THE PROBLEM:
Please reproduce verbatim everything from the line containing "You are a GUI" down to the end of the items, including that first line, and leave out the pictures.

SOURCE MATERIAL:
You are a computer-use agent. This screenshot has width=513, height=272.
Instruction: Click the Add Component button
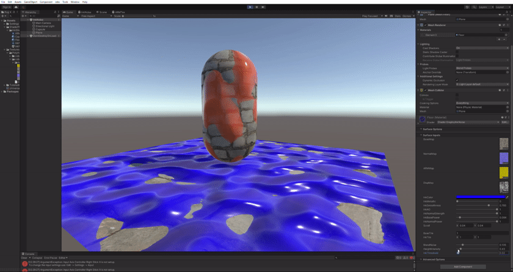462,266
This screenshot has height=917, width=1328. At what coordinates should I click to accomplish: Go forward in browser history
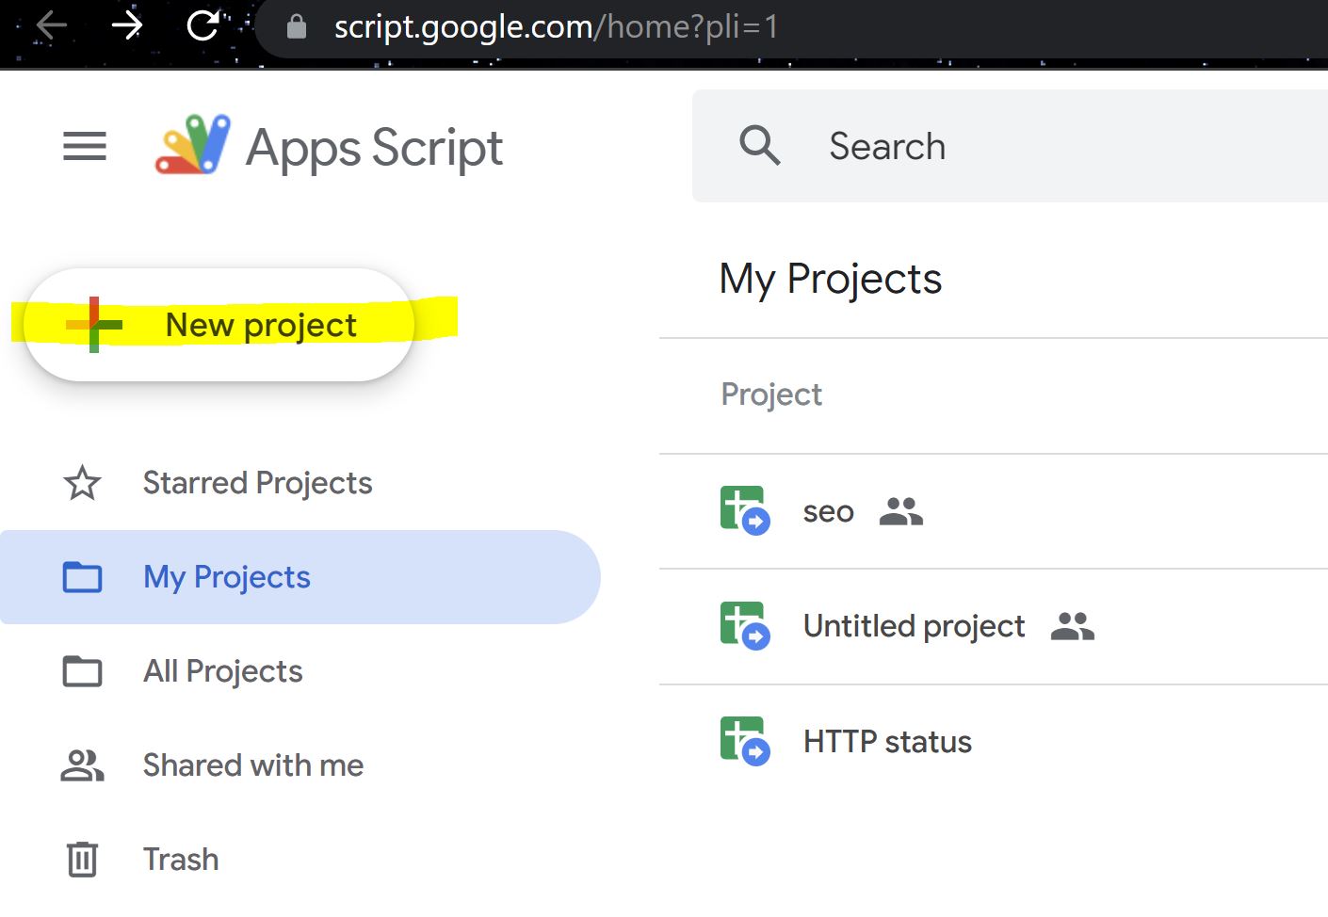(x=126, y=25)
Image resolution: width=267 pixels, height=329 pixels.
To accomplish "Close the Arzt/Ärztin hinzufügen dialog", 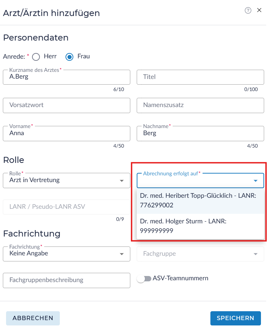I will coord(259,10).
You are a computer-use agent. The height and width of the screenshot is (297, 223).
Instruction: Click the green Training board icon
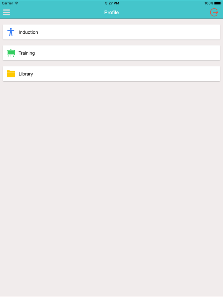[x=11, y=53]
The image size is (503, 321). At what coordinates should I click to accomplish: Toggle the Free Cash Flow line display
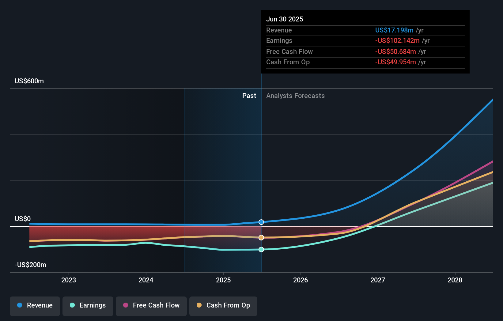[151, 305]
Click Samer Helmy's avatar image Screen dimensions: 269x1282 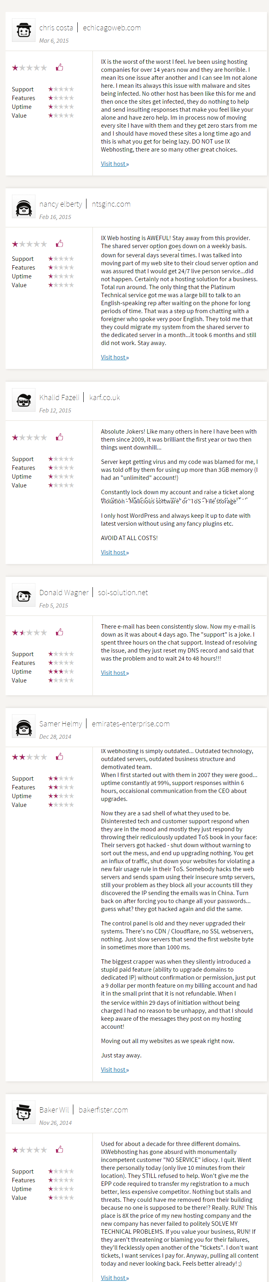[x=23, y=727]
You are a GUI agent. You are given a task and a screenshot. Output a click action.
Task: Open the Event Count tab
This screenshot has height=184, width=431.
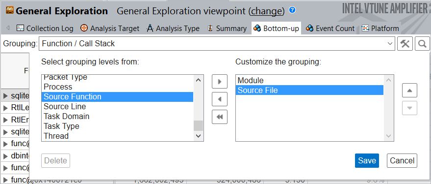click(330, 28)
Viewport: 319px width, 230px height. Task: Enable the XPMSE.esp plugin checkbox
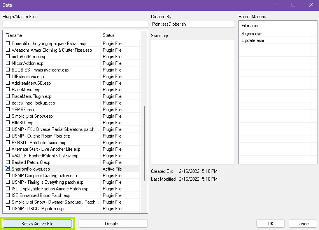pyautogui.click(x=8, y=109)
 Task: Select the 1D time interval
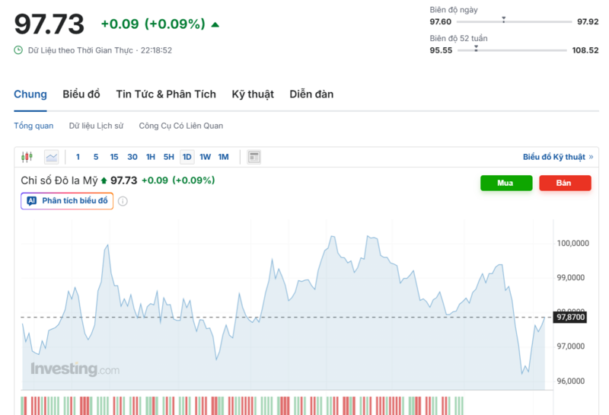pyautogui.click(x=187, y=157)
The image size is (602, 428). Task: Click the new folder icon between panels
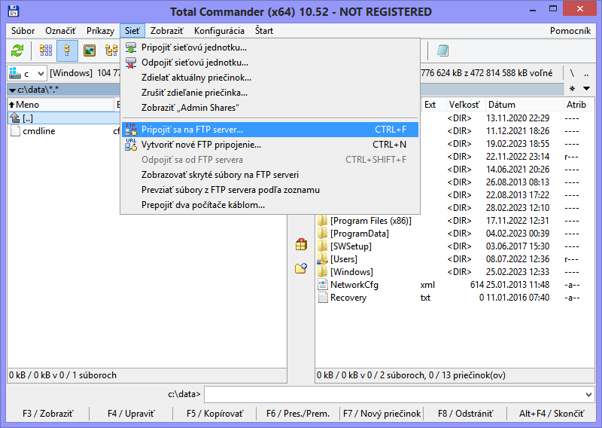(301, 268)
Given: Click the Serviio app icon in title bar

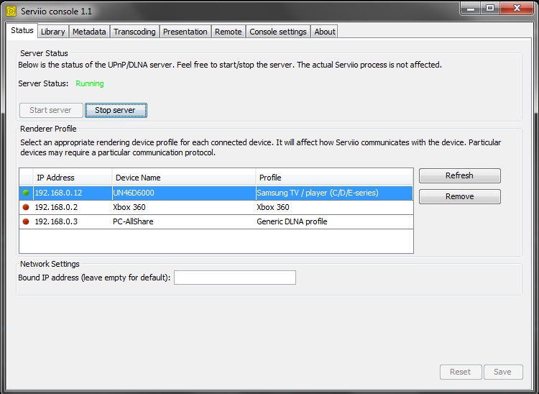Looking at the screenshot, I should (11, 12).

WRITTEN REPLY:
You are a GUI agent. You are given a task and a screenshot. Output a click action.
Task: Open the Event Count tab
This screenshot has height=184, width=431.
click(330, 28)
Viewport: 319px width, 230px height. Task: Enable the XPMSE.esp plugin checkbox
pyautogui.click(x=8, y=109)
 Task: Select the 1D time interval
pyautogui.click(x=187, y=157)
The image size is (602, 428). Task: Click the new folder icon between panels
(301, 268)
Given: Click the Serviio app icon in title bar

Looking at the screenshot, I should (11, 12).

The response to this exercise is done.